***** RECORDS SUPPLIED
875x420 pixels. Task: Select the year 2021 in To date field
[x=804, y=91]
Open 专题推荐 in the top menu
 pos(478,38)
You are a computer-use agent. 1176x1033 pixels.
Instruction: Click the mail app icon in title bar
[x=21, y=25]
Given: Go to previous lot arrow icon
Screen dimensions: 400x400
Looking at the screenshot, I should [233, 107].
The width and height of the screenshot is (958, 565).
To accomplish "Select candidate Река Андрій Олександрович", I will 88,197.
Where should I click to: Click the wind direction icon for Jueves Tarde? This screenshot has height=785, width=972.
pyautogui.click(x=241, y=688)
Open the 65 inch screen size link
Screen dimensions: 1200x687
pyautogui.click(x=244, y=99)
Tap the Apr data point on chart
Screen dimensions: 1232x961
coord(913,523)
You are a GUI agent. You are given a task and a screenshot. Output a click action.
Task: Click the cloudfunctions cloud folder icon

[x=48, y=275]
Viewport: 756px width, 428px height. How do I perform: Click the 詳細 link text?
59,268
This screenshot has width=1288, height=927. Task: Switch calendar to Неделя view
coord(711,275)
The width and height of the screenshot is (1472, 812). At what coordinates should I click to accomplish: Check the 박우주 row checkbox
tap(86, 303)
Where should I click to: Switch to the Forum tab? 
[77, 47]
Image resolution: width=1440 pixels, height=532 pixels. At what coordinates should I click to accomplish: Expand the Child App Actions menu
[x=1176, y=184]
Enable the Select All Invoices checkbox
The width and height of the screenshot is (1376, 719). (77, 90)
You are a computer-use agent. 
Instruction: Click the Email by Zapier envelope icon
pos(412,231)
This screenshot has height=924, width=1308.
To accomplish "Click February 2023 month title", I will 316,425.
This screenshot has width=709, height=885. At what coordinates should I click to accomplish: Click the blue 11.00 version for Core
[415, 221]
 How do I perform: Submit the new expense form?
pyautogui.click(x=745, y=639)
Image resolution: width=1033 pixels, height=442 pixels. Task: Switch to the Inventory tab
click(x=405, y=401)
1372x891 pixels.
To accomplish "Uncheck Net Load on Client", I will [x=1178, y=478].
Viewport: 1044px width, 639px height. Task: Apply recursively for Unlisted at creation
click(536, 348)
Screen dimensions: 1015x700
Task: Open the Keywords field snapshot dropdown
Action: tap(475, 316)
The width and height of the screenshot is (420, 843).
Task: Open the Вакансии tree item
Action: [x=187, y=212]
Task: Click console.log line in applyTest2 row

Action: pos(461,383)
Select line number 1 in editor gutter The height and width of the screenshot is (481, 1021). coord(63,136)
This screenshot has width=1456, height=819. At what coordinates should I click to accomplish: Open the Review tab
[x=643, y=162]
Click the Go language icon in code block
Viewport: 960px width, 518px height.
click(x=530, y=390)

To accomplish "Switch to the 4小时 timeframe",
**********
▶ TASK PROMPT: Count the lines in the records above that contain the string "Image", matching case exactly, and reply with the number alone.

▶ ANSWER FOR THIS EXERCISE: 2